### WHAT YOU WILL DO
Search the records below for "timeline"; copy each line that has it.

(Collected data entries)

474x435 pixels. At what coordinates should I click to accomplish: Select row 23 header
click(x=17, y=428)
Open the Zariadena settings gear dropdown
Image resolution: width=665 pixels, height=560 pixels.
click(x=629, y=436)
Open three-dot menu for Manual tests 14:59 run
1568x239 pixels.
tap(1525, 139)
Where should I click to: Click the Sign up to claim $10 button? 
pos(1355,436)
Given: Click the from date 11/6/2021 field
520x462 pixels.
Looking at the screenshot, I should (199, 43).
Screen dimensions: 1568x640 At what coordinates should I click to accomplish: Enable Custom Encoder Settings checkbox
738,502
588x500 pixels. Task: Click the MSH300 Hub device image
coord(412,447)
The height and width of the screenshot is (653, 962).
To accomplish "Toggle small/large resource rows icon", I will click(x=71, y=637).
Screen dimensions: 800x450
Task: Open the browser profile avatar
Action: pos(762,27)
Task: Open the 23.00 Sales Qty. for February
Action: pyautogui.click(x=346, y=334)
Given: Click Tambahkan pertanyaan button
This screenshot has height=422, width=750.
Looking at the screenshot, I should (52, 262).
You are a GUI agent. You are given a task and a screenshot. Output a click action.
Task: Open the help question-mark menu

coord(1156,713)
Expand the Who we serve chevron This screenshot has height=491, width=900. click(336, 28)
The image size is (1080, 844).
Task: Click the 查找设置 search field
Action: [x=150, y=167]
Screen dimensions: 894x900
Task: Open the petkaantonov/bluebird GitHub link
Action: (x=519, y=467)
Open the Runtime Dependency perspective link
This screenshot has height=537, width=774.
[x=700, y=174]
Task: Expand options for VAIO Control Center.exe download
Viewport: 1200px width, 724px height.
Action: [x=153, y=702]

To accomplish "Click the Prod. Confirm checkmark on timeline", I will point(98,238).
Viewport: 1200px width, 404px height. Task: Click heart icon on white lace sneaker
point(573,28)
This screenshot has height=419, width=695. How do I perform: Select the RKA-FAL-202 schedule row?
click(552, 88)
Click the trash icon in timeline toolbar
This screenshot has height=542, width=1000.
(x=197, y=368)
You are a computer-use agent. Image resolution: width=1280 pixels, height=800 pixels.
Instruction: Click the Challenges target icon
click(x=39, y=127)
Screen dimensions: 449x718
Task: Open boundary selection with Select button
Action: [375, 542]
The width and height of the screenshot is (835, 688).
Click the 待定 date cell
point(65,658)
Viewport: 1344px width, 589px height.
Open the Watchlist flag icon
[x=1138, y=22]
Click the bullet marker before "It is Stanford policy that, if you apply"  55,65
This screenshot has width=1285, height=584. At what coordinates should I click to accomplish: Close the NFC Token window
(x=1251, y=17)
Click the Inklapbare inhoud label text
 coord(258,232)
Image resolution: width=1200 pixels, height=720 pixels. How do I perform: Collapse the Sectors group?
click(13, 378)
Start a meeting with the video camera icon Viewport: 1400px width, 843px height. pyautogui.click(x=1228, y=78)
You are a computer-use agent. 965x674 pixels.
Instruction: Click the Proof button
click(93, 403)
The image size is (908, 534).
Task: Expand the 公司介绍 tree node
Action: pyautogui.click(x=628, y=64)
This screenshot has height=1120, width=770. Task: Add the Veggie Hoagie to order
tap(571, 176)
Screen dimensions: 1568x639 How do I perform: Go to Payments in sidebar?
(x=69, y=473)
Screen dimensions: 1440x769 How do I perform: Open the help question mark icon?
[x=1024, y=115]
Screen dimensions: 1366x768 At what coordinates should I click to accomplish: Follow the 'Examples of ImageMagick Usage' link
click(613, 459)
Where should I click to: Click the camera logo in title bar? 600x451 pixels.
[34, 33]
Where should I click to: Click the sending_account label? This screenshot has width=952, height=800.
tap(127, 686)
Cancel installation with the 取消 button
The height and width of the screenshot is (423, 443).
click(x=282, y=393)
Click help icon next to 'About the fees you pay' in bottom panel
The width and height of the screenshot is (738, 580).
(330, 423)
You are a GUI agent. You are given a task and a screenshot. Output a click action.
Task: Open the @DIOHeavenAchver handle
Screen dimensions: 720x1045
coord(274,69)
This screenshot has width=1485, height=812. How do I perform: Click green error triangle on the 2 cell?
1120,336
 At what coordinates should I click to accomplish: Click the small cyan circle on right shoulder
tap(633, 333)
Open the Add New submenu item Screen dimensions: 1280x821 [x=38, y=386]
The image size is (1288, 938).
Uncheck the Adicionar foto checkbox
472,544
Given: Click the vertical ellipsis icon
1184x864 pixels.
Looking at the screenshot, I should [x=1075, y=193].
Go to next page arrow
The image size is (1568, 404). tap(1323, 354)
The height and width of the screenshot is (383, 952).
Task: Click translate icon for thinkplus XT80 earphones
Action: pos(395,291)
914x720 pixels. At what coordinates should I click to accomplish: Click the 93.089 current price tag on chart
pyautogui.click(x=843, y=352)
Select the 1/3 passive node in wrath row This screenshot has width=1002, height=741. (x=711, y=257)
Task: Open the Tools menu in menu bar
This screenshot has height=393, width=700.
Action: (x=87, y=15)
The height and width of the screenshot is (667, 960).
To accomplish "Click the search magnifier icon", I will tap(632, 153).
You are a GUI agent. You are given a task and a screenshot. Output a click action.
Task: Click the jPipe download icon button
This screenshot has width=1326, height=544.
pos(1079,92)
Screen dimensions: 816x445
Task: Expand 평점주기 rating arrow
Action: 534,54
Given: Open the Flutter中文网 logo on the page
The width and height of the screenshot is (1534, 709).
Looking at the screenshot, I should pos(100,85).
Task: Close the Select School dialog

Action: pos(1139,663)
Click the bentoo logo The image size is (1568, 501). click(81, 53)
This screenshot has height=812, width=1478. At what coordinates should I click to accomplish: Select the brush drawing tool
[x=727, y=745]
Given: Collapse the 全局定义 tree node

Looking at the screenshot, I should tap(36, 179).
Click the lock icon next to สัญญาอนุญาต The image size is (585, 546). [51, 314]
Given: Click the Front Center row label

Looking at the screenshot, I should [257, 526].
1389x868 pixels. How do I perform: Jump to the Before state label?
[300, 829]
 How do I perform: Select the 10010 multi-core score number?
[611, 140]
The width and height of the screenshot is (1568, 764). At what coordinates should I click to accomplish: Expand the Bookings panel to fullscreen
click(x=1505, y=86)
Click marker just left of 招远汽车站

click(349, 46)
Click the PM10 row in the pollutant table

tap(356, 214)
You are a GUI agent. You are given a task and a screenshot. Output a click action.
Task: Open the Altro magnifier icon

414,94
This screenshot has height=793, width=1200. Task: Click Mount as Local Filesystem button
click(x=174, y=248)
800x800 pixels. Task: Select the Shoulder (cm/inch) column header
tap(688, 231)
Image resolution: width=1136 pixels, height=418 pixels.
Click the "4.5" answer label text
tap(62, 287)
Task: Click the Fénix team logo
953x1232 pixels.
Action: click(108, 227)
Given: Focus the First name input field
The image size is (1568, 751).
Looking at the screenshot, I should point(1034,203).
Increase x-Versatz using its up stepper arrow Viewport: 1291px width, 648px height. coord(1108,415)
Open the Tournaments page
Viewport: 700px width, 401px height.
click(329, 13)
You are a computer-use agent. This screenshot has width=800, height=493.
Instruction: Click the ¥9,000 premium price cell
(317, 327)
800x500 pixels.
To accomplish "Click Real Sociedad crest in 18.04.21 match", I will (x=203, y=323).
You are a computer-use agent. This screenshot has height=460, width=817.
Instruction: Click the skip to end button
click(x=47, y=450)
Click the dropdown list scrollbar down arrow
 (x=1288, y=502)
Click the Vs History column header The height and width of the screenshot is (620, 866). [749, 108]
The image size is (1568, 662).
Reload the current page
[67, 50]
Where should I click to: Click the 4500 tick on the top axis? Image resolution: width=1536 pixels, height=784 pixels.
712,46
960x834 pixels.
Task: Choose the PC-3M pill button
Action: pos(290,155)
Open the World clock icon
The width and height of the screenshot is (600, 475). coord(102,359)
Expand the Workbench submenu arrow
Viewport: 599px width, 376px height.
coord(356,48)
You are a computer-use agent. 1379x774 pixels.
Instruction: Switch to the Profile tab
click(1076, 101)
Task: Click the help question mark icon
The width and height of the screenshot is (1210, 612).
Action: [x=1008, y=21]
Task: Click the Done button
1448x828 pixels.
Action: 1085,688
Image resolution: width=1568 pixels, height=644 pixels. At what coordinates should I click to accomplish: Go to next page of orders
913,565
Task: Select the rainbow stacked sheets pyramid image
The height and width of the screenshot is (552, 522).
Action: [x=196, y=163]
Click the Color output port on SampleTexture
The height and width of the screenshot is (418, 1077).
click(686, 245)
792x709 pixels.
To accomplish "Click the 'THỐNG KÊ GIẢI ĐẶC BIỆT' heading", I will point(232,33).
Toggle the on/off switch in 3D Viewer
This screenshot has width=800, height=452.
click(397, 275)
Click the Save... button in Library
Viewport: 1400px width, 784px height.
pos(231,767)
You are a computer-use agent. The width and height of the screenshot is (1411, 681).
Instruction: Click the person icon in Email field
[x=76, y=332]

### EXERCISE OUTPUT
To accomplish "Click the Prod. Confirm checkmark on timeline", I will point(98,238).
Click the trash icon in timeline toolbar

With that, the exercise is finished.